Element lookup records:
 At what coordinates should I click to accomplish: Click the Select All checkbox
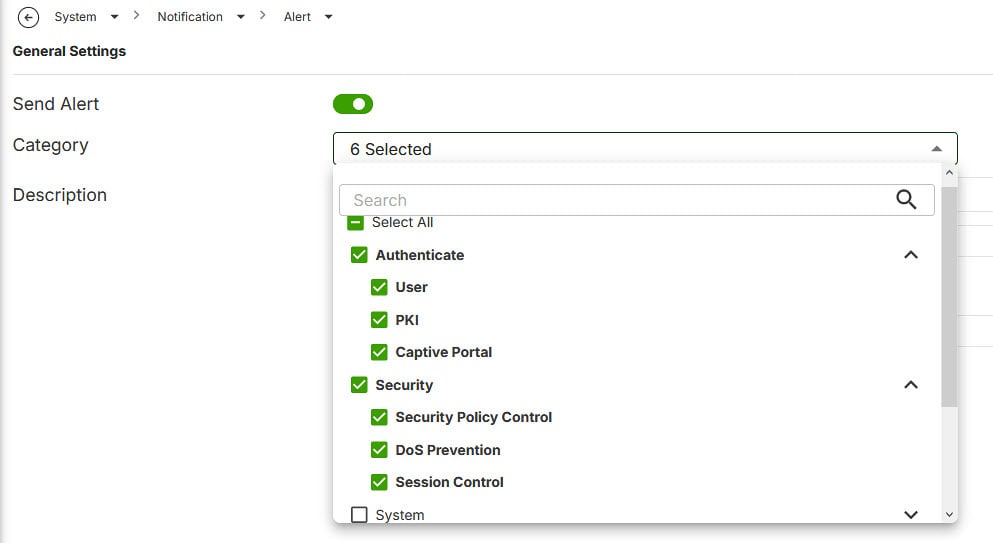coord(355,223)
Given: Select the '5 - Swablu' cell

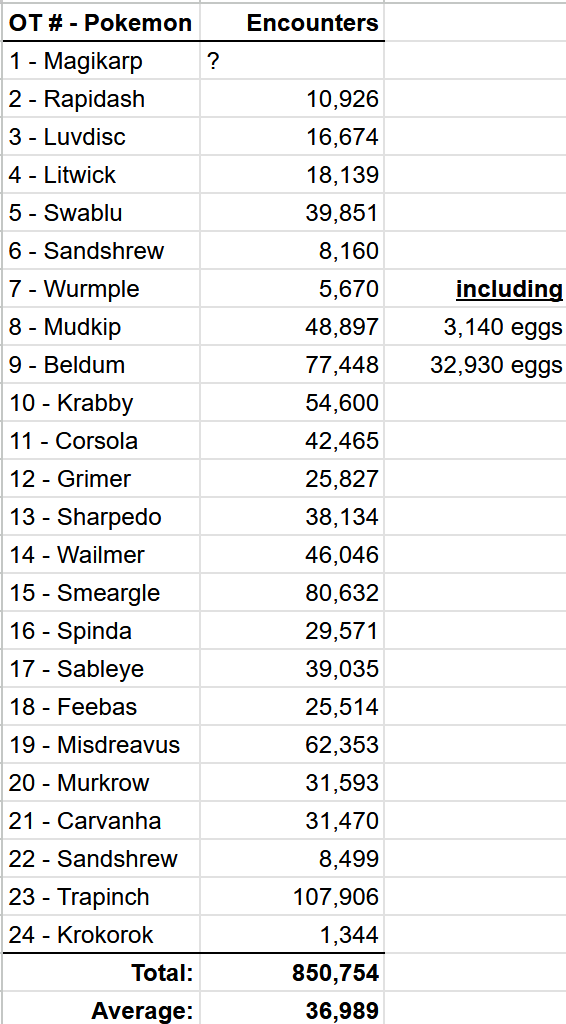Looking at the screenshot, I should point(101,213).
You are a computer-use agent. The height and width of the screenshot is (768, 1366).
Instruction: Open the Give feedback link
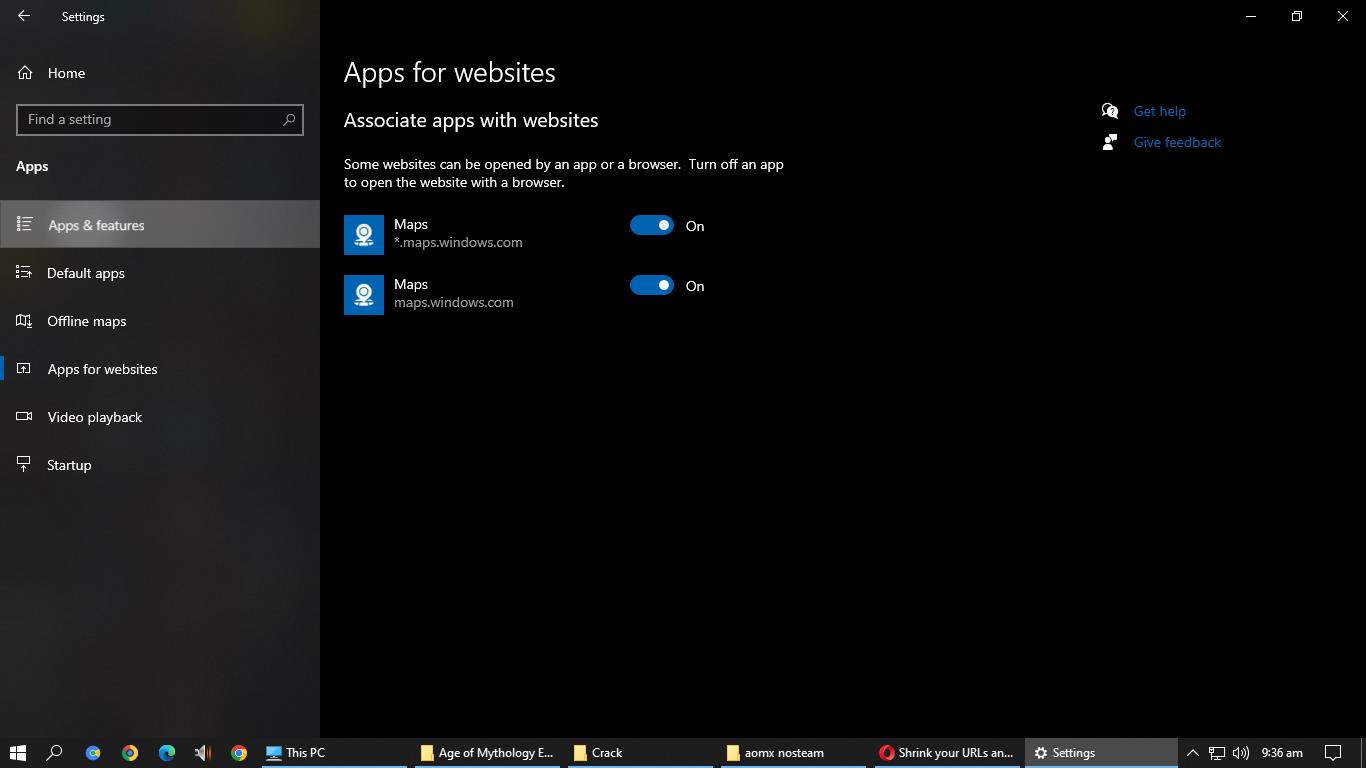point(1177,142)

- _Exercise description_
Return each of the lines above that contains the string "Select".

- _Answer to this problem_
 At what coordinates should I click to accomplish: Click the Select All checkbox
Given: Select the '5 - Swablu' cell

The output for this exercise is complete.